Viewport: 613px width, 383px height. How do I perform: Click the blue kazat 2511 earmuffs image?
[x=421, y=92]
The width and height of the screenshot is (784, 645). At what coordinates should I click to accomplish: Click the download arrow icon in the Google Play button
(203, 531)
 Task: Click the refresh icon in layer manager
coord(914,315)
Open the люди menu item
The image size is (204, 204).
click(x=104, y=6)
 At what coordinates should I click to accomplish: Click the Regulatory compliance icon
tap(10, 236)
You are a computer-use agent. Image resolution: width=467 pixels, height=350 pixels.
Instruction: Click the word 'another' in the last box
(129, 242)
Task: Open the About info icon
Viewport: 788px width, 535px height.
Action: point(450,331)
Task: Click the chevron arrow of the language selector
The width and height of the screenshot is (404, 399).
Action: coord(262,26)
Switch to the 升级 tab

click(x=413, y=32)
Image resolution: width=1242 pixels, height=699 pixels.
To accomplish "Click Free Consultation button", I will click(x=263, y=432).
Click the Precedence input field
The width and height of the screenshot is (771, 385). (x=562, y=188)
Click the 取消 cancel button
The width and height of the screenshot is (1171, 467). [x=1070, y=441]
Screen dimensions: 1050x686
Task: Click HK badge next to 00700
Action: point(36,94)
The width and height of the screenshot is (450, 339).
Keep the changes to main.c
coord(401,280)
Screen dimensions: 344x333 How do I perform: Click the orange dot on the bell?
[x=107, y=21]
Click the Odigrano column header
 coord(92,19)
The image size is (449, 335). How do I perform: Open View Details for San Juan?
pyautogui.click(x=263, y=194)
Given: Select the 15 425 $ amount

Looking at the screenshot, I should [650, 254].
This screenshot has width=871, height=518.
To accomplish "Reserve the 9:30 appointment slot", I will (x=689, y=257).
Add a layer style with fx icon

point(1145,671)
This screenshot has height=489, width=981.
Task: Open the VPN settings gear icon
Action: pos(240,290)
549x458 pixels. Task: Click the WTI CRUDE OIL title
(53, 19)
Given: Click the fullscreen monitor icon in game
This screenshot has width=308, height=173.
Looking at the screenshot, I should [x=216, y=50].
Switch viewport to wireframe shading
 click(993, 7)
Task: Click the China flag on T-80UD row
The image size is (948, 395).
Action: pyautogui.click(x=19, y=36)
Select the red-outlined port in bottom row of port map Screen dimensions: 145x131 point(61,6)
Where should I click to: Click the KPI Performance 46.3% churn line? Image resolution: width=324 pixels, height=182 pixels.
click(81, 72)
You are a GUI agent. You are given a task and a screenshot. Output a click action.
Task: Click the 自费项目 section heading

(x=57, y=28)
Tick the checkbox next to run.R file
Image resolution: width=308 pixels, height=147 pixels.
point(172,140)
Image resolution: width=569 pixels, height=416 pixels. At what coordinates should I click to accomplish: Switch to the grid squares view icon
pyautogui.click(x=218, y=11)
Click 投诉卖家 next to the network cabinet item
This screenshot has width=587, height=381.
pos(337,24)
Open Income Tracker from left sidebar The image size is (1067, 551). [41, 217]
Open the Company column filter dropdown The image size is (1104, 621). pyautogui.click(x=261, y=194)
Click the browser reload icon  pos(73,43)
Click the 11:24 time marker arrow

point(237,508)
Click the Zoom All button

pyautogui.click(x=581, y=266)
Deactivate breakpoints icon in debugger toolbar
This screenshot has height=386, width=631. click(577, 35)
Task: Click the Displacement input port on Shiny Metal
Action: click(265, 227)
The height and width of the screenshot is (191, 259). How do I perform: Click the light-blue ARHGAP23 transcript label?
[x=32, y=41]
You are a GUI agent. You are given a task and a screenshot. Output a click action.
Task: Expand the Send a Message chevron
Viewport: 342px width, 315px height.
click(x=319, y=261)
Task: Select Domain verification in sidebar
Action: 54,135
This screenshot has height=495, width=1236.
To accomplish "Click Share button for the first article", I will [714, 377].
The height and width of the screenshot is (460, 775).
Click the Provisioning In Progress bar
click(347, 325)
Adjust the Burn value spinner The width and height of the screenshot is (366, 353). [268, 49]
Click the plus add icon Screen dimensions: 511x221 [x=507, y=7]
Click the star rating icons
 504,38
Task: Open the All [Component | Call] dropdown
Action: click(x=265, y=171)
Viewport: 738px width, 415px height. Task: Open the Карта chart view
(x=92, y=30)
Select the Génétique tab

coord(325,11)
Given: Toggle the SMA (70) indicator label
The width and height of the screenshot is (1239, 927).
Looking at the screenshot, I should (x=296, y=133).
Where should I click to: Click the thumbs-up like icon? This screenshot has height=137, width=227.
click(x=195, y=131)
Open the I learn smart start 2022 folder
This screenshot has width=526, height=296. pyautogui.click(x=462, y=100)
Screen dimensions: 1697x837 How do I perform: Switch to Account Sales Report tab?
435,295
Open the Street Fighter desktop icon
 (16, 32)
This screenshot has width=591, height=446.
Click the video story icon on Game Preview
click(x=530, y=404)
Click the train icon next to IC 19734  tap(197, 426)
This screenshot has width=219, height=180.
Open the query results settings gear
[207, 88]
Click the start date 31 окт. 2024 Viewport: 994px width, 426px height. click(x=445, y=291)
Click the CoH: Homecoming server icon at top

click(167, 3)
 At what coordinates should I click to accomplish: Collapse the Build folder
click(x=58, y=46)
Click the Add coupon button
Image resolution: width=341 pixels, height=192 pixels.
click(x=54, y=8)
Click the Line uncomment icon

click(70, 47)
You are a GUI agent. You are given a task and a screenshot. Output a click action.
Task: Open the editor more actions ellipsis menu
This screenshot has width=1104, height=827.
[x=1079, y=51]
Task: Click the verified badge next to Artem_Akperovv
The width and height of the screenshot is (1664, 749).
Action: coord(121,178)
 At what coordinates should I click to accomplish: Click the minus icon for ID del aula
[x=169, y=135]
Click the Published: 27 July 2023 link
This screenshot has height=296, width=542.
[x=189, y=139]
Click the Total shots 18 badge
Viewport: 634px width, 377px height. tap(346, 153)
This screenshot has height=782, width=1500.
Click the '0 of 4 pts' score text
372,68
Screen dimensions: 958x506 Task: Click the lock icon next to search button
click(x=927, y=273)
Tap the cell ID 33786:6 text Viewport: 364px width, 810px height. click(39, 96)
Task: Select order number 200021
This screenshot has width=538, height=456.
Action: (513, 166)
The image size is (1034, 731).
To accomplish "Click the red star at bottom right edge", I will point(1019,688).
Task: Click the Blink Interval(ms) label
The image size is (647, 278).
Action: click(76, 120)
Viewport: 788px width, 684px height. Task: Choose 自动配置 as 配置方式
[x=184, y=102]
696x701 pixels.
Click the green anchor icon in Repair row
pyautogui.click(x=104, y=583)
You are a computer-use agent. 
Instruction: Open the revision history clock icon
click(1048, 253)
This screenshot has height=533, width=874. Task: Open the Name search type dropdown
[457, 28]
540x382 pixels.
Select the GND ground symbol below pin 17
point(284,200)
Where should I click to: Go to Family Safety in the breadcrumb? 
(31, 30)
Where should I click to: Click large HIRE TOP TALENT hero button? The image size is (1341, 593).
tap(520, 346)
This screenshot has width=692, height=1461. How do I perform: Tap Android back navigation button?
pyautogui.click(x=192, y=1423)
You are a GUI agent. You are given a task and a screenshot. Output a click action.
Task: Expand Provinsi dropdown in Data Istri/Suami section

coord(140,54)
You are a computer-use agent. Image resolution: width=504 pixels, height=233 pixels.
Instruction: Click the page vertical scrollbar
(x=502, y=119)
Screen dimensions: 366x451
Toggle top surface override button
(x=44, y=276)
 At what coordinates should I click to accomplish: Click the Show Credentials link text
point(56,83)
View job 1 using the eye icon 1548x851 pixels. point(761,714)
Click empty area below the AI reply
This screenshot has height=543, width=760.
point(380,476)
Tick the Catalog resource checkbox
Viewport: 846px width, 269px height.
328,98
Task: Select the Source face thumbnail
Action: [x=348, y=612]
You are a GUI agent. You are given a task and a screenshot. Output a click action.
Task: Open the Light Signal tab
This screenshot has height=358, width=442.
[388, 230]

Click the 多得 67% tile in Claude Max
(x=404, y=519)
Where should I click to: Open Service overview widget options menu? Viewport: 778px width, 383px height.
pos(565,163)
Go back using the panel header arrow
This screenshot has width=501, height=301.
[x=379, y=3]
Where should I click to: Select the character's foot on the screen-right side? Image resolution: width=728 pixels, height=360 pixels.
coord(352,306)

About this task:
Of the entries above, repeat exactly the lines from the line with "Task: Click the Blink Interval(ms) label" through the line with "540x382 pixels.", both of them included.

Your solution:
Task: Click the Blink Interval(ms) label
The image size is (647, 278).
Action: click(76, 120)
Viewport: 788px width, 684px height. Task: Choose 自动配置 as 配置方式
[x=184, y=102]
696x701 pixels.
Click the green anchor icon in Repair row
pyautogui.click(x=104, y=583)
You are a computer-use agent. 
Instruction: Open the revision history clock icon
click(1048, 253)
This screenshot has height=533, width=874. Task: Open the Name search type dropdown
[457, 28]
540x382 pixels.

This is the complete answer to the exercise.